Hello, long time no see!
This time I come here with a study case I worked on in order to finish my Google Data Analytics Professional Certificate (yay!). I spent about 4 months studying in the course, which touches a lot on the basics of analysis and of important tools like R and SQL. I’m still not a true ace on them, but I’d say I can handle myself!
This post will be a bit different from the previous ones, as I want to show how I did each phase that Google asked me to go through, from creating the business problem to presenting the insights.
Now, let’s check the case of Cyclistic Bike-Share.
The Case

You are a junior data analyst working in the marketing analyst team at Cyclistic, a bike-share company in Chicago. The director of marketing believes the company’s future success depends on maximizing the number of annual memberships. Therefore, your team wants to understand how casual riders and annual members use Cyclistic bikes differently. From these insights, your team will design a new marketing strategy to convert casual riders into annual members. But first, Cyclistic executives must approve your recommendations, so they must be backed up with compelling data insights and professional data visualizations.
Data Analysis Process
1. Ask

2. Prepare

3. Process

R code follows, my observations of each step are marked with #:
#--------------------------------------------------------#
#Cleaning
#--------------------------------------------------------#
setwd("C:/Users/Glauce/Desktop/Udemy Cursos/Google Certificate/Bases_Case_Bike/Trip_Data_2020_2021")
library("tidyverse")
library("janitor")
library("lubridate")
library("skimr")
#load the datasets
july_20 <- read.csv("202007-divvy-tripdata.csv")
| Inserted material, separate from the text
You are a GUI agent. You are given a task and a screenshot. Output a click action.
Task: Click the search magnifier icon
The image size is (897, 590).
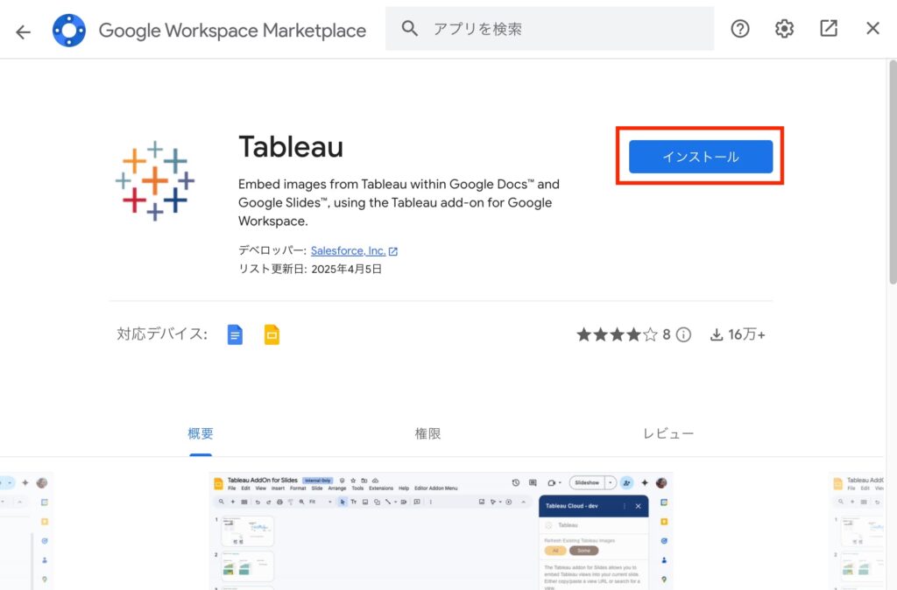coord(410,29)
august_20 <- read.csv("202008-divvy-tripdata.csv")
september_20 <- read.csv("202009-divvy-tripdata.csv")
october_20 <- read.csv("202010-divvy-tripdata.csv")
november_20 <- read.csv("202011-divvy-tripdata.csv")
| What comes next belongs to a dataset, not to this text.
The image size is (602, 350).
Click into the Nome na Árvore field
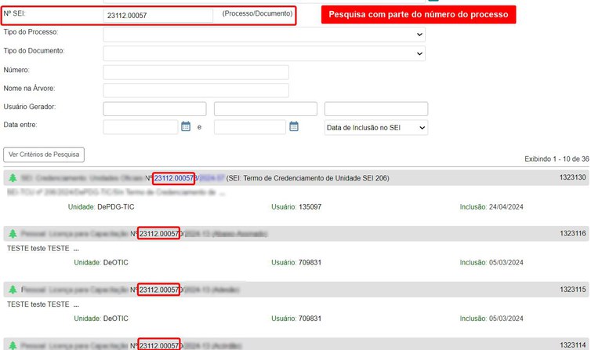[x=196, y=90]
december_20 <- read.csv("202012-divvy-tripdata.csv")
january_21 <- read.csv("202101-divvy-tripdata.csv")
february_21 <- read.csv("202102-divvy-tripdata.csv")
march_21 <- read.csv("202103-divvy-tripdata.csv")
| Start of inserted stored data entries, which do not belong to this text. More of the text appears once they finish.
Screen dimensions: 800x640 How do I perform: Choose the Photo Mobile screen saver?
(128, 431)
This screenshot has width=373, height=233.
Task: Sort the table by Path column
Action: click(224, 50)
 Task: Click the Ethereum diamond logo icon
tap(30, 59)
april_21 <- read.csv("202104-divvy-tripdata.csv")
may_21 <- read.csv("202105-divvy-tripdata.csv")
june_21 <- read.csv("202106-divvy-tripdata.csv")
july_21 <- read.csv("202107-divvy-tripdata.csv")
#check if the columns have the same name
colnames(july_20)
colnames(august_20)
colnames(september_20)
colnames(october_20)
colnames(november_20)
colnames(december_20)
colnames(january_21)
colnames(february_21)
colnames(march_21)
colnames(april_21)
colnames(may_21)
colnames(june_21)
colnames(july_21)
#All columns names match
#Check data types
compare_df_cols(july_20,
august_20,
september_20,
october_20,
november_20,
december_20,
january_21,
february_21,
march_21,
april_21,
may_21,
june_21,
july_21, return = "mismatch")
# Columns start_station_id and end_station_id have are CHR and INT, have to fix
# Also, the date fields need to be on date format
july_20 <- mutate(july_20,start_station_id = as.character(start_station_id), end_station_id = as.character(end_station_id),started_at = as.POSIXct(started_at),ended_at = as.POSIXct(ended_at))
august_20 <- mutate(august_20,start_station_id = as.character(start_station_id), end_station_id = as.character(end_station_id),started_at = as.POSIXct(started_at),ended_at = as.POSIXct(ended_at))
september_20 <- mutate(september_20,start_station_id = as.character(start_station_id), end_station_id = as.character(end_station_id),started_at = as.POSIXct(started_at),ended_at = as.POSIXct(ended_at))
october_20 <- mutate(october_20,start_station_id = as.character(start_station_id), end_station_id = as.character(end_station_id),started_at = as.POSIXct(started_at),ended_at = as.POSIXct(ended_at))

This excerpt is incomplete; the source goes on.